Required work:
Only lines with the word "slider" belong in the answer; copy them from the records below.

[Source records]
○ ○ ○ ○
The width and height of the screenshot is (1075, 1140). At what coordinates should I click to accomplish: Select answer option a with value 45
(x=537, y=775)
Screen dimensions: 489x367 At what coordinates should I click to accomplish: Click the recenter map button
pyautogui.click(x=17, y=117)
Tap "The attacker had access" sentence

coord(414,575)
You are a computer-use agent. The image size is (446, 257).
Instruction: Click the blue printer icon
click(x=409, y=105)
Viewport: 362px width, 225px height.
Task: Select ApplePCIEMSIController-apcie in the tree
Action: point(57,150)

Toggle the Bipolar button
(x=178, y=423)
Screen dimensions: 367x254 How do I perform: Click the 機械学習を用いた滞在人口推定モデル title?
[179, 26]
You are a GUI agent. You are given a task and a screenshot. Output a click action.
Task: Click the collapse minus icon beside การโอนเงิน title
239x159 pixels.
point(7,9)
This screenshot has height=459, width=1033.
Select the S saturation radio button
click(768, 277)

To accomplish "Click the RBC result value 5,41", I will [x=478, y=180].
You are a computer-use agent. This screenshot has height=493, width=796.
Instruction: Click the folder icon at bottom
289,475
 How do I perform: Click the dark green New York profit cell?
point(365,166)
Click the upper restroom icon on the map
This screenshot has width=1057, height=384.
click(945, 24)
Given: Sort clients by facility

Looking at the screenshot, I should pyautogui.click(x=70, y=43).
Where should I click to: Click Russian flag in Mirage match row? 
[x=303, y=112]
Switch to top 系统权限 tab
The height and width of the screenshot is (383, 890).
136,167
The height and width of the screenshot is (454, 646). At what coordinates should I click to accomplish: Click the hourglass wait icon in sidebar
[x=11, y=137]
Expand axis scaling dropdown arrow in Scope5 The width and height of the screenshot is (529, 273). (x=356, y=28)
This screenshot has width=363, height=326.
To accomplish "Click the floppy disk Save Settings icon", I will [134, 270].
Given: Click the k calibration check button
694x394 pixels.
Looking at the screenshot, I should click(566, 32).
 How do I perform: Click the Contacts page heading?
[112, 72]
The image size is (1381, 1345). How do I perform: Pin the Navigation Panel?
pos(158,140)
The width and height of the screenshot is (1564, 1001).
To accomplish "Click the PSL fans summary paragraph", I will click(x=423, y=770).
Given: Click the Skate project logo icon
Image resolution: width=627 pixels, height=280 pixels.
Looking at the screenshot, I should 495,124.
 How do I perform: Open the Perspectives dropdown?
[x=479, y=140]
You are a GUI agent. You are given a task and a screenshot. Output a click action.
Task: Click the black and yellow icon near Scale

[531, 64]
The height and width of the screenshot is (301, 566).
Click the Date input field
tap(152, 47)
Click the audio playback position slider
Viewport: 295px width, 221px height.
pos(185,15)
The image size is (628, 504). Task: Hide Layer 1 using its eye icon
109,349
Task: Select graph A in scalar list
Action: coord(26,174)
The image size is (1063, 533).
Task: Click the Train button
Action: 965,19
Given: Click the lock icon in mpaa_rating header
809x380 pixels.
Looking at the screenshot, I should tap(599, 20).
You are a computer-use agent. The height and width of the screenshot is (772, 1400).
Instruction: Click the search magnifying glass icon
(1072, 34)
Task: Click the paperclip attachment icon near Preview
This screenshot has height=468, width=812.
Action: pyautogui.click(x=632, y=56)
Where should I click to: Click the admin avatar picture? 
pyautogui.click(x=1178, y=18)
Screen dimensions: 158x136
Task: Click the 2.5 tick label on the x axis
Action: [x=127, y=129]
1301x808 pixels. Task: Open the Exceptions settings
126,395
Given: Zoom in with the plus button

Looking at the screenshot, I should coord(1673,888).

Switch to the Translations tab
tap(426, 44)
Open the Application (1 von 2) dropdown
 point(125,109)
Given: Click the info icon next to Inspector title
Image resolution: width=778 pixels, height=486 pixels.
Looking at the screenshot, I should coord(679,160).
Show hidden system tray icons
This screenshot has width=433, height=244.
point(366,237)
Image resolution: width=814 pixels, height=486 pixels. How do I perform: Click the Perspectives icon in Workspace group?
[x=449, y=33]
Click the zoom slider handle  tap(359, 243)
○ ○ ○ ○
Exercise result:
Click the audio playback position slider
Click the zoom slider handle  tap(359, 243)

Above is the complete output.